Where the area the seizure starts in is unknown. These may either have Motor or Non Motor symptoms.

Key Points about Seizures

  • A single seizure may not be epilepsy.
  • In seizures consciousness may be lost fully, partly or not at all.
  • Seizures vary greatly between people.
  • Most major seizures last from 1-3 minutes.
  • Triggers include excess alcohol, skipped meals and missed sleep.
  • Absences are staring spells often mistaken for daydreams.
  • Some seizures feature wandering, confusion or agitation.
  • Prolonged seizures are treatable with emergency medication.
  • Seizures occur when normal brain activity is briefly disrupted.
  • Our brains work on electrical impulses.
  • Too much electricity can lead to seizures.
  • Seizures are short and usually stop naturally.
  • Not all seizures are the same.
  • Not all seizures are due to epilepsy.

Functional Seizures (aka Non-Epileptic Attack Disorder)

Functional seizures are not a type of epileptic seizure which is why these types of seizures are also commonly known as Non-Epileptic Attack Disorder or Non-Epileptic Seizures. Despite the seizures not being epilepsy-related, given how they present and the fact that some people with epilepsy can have a dual diagnosis of epileptic seizures and functional seizures, our team at Epilepsy Ireland do receive queries around these types of seizures.

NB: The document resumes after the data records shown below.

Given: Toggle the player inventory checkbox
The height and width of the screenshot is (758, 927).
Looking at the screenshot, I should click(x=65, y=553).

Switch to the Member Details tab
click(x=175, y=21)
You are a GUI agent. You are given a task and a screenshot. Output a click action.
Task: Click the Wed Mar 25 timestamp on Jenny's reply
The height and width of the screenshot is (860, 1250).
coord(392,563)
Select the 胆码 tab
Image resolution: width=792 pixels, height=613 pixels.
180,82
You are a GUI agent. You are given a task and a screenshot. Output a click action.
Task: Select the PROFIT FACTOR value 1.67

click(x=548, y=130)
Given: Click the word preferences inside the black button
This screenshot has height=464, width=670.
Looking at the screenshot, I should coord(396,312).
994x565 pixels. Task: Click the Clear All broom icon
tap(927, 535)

This is why we have added this information resource on our website, in conjunction with the Department of Psychology at Beaumont Hospital. 

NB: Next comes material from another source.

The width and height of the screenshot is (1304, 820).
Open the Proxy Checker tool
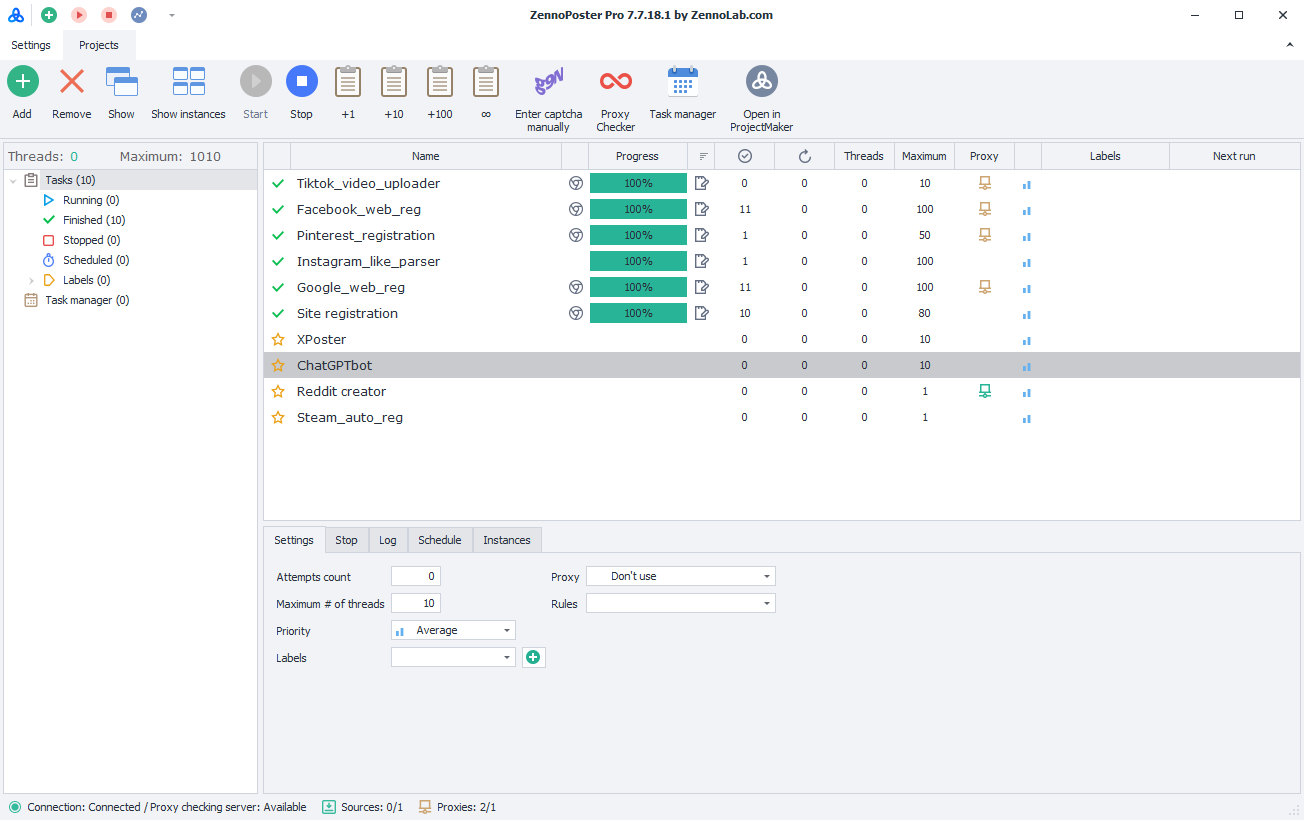coord(615,82)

The resource contains key information about functional seizures and is available to read or download at the end of this page. We would like to thank our colleagues in Beaumont Hospital for sharing this resource with us and hope that it provides key information to people seeking to learn more about Functional seizures.  However, as noted in the resource, functional seizures are not a type of epilepsy and the most common form of treatment is via psychology. Therefore, we are limited in the support we can provide to those living with a sole diagnosis of functional seizures as we are not a psychological support service and our expertise does not extend into psychological techniques and management.